Issue 1 Contributors


M. Adams (Reflections on Policing) is a community organizer, movement scientist and co-executive director of Freedom Inc. She is co-author of Forward from Ferguson, a work in progress on Black community control over the police.

Fahd Ahmed (Reflections on Policing) is Executive Director of Desis Rising Up and Moving (DRUM), which organizes working-class and low-income South Asian immigrant workers and youth for worker, racial, educational, and global justice. His work with DRUM is a a result of having his own family affected by lack of documentation, deportations, working class status, and police profiling.
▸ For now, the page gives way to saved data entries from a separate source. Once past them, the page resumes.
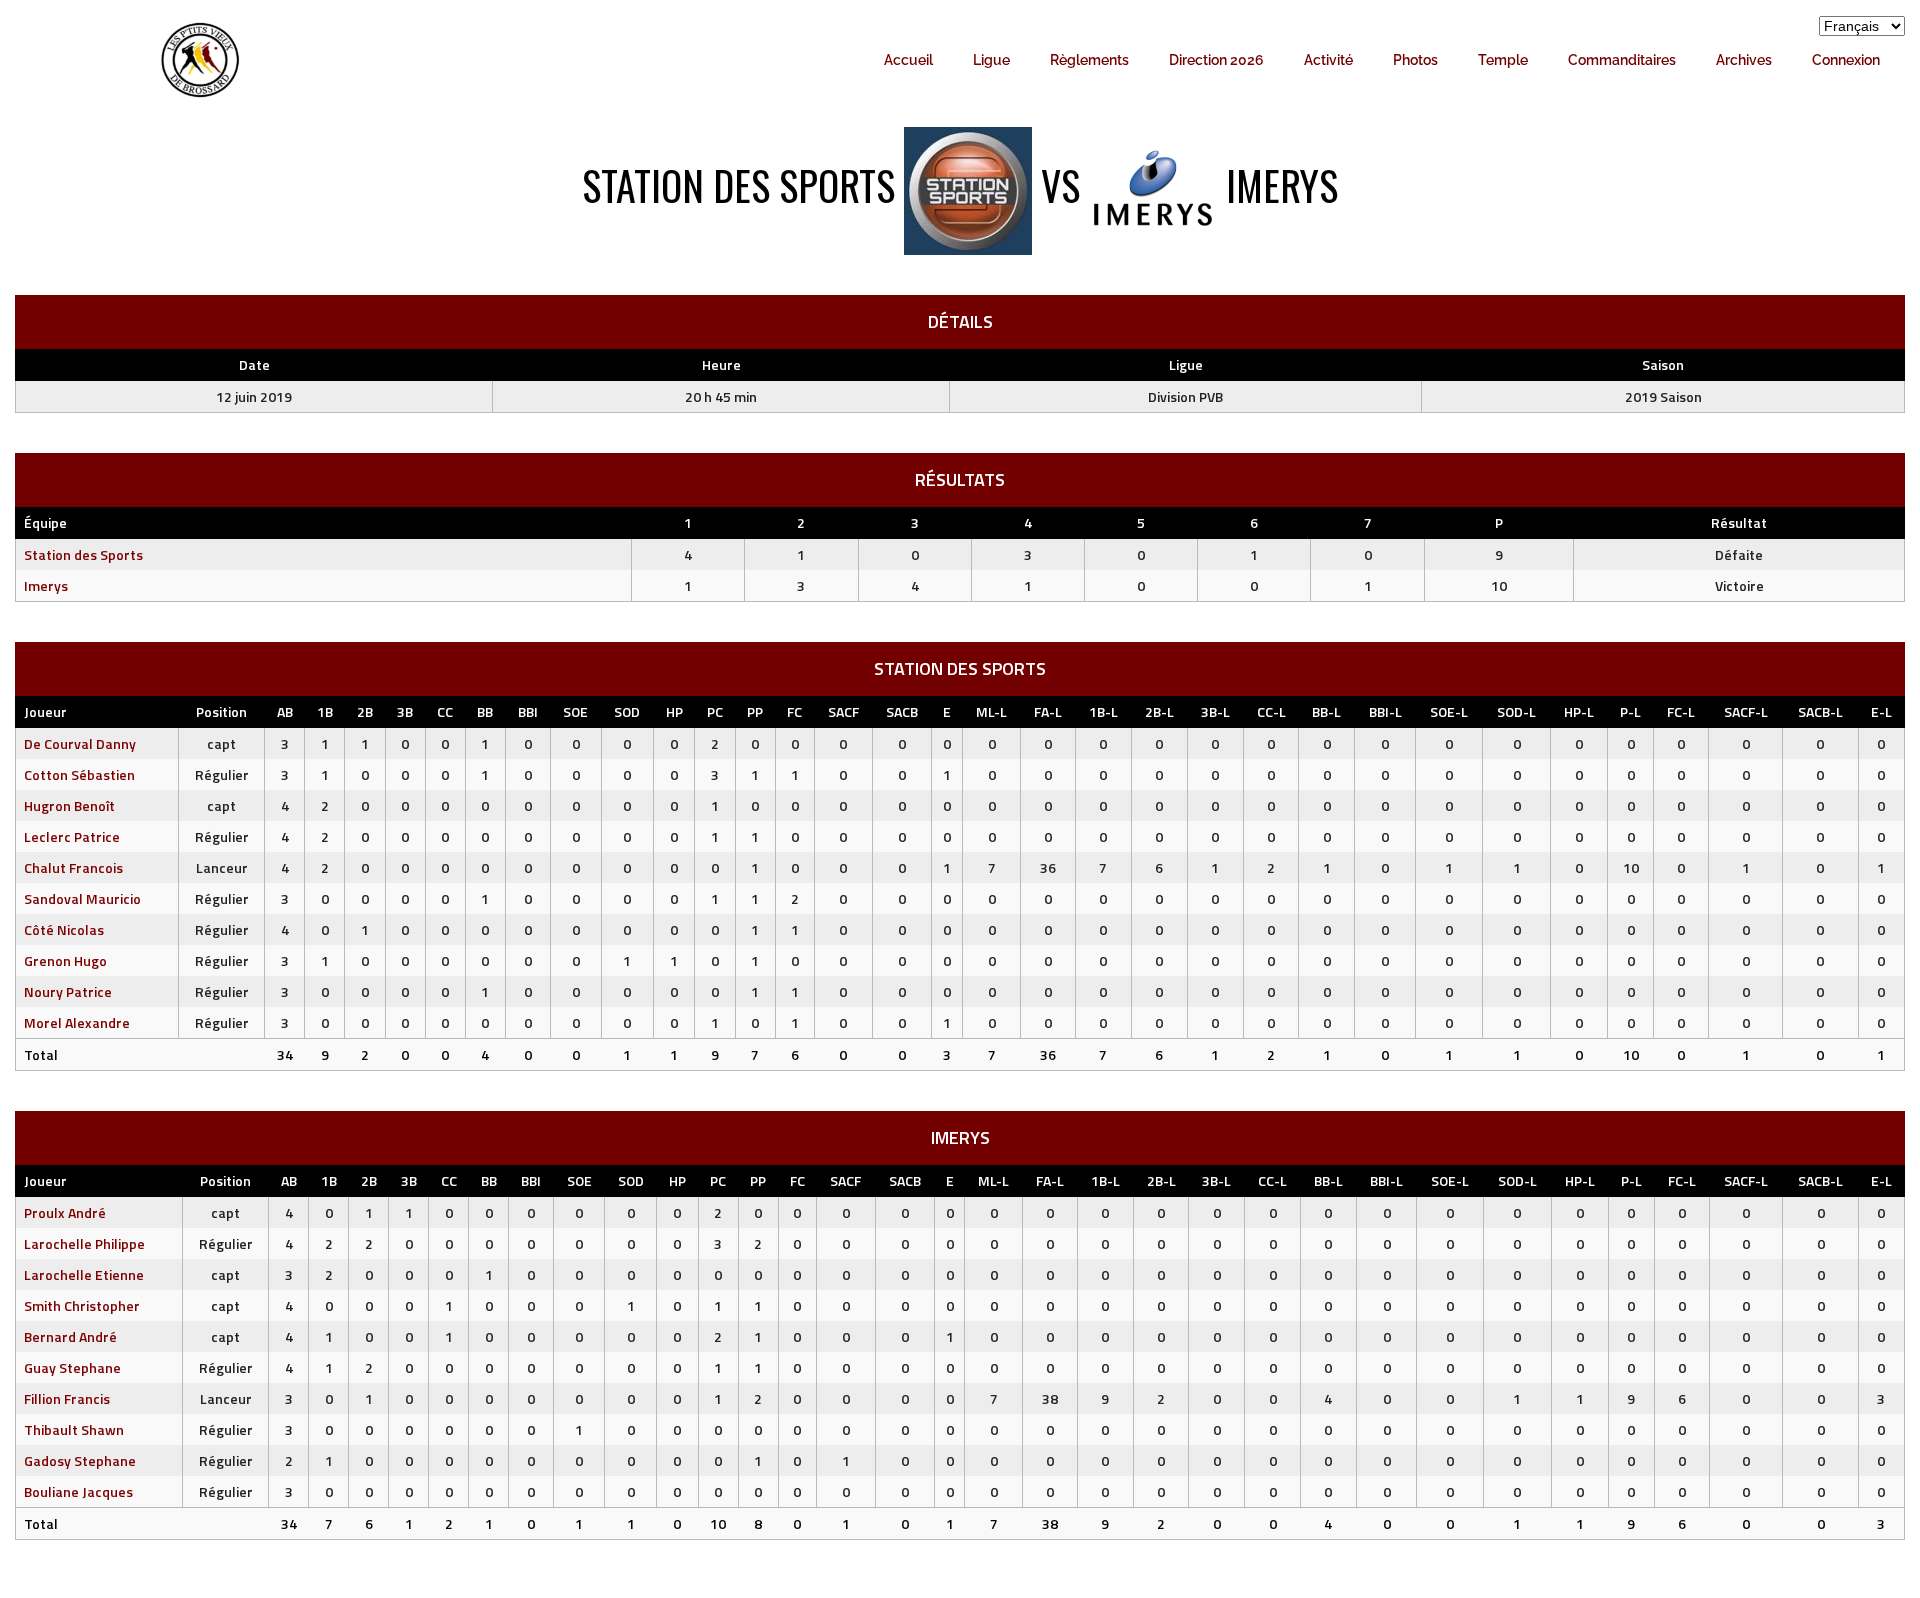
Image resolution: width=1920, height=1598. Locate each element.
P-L (1630, 711)
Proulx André (65, 1212)
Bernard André (70, 1336)
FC (794, 711)
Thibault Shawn (74, 1429)
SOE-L (1449, 711)
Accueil (908, 60)
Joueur (45, 711)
Julio Calderon (Reflections on Policing) was born in Honduras and arrived in the United States as an unaccompanied minor in 2005. Julio started his work with Students Working for Equal Rights (SWER) by pushing for the DREAM Act in 2010. He later served as the Education Not Deportation (END) Coor­dinator for the State of Florida, which helped to build a campaign around DACA. Julio is now the Access to Higher Education Organizer for the Florida Immigrant Coalition.

Illaria Giglioli (Migration, Austerity, and Crisis at the Periphery of Europe) is a PhD candidate in Geography at the University of Cali­fornia, Berkeley. Her research is focused on cross-Mediterranean migration between Italy and Tunisia, and the making of the Mediterranean border.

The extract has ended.